Bu üstünlük zulüm ve tahakküm için değil, âile nizâmını sağlamak ve izdivaç hayatını korumak içindir. Kadın da ev içine âid husûslarda âmirdir.

Erkeğin; nafaka, mesken, muhârebe, namazda imamlık, hükümdarlık gibi mükellefiyetleri üzerine alması, onun, itâatın kutbu olduğunu göstermektedir. Bu hâl, kadınlardan peygamber gelmemesinin en mühim delillerindendir.

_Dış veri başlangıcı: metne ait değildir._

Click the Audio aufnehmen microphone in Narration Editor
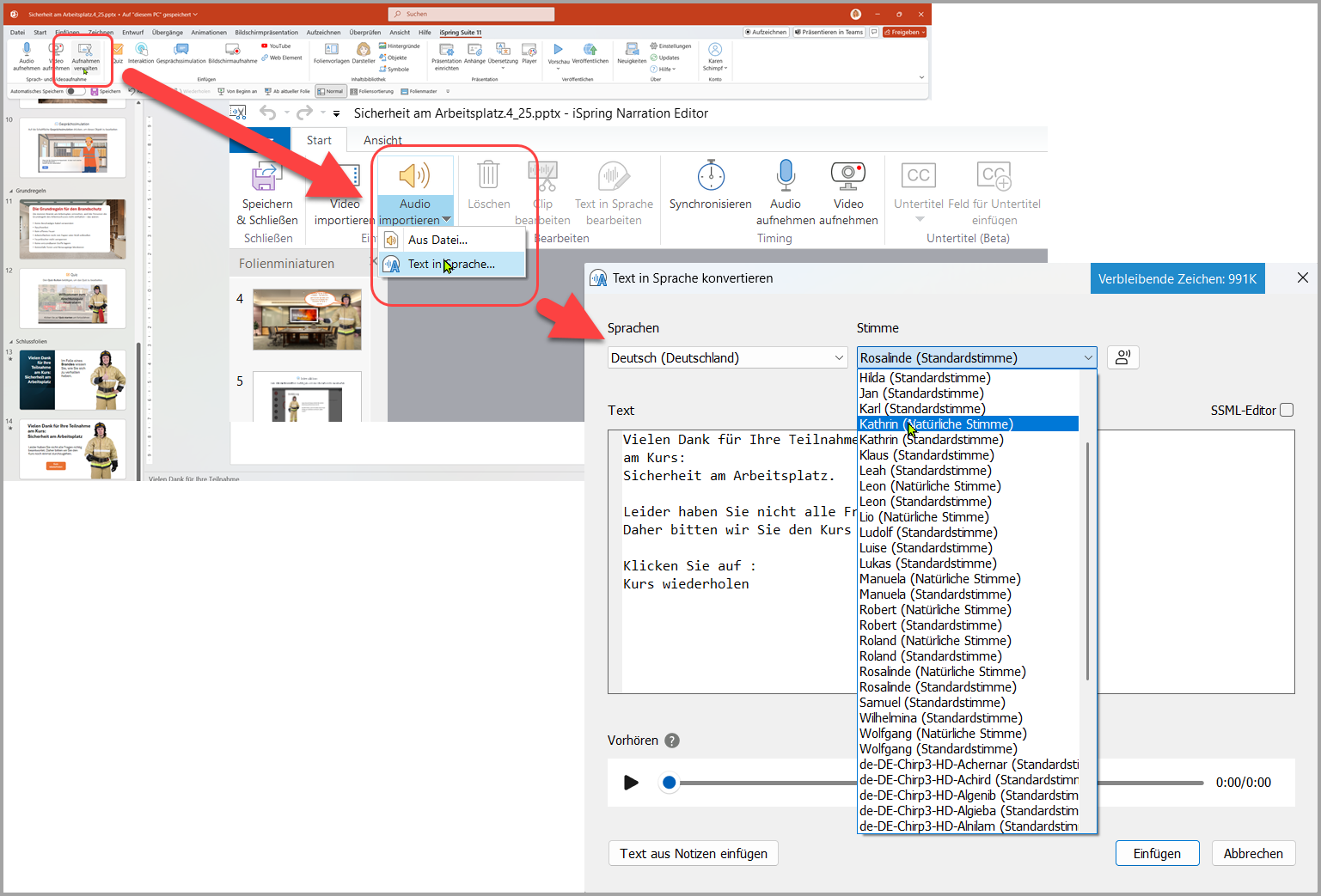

Önce Âdem -aleyhisselâm-‘ın yaratılması, sonra Havvâ vâlidemizin bir filiz gibi ondan neş’et etmesi, erkeğin öncülüğünü gösteren açık bir hakîkattir. Hazret-i Âdem’in sol kaburga kemiğinden yaratılan Hazret-i Havvâ’nın, tek candan kopan ikinci bir parça olduğu gerçeği, aynı zamanda kadın ile erkeğin, yakınlık ve kaynaşmasına en güzel bir îzâhdır. Zîrâ bütün mahlûkâtın var oluş sebeplerinin temel sâiklerinden biri de: “Ben bir gizli hazîne idim. Mârifetime muhabbet ettim de mahlûkâtı yarattım.” hadîs-i kudsîsinde beyân buyurulduğu üzere muhabbettir. Bu da ilâhî aşka bir merhaledir. Zîrâ ilâhî aşk, varlığın sebebi olduğu gibi aynı zamanda gâyesidir de. Bunun için ilâhî aşka bir basamak olan sevme meyli, bütün canlılara ve hassaten insana fıtrî olarak verilmiştir. Lâkin bu fıtrî temâyülün gerçekleşmesi, muayyen bir mecrâda olmalıdır. İşte bu mecrâ, nikâhdır. Bunun içindir ki İslâm âile hayatının temeli, muhabbet, ahlâk, fazîlet, dînî metânet, hüsn-i muâmele, merhamet, sadakât, sabır, mukâvemet ve sulh u selâmet gibi mânevî cevherlerle tezyîn olunmuştur.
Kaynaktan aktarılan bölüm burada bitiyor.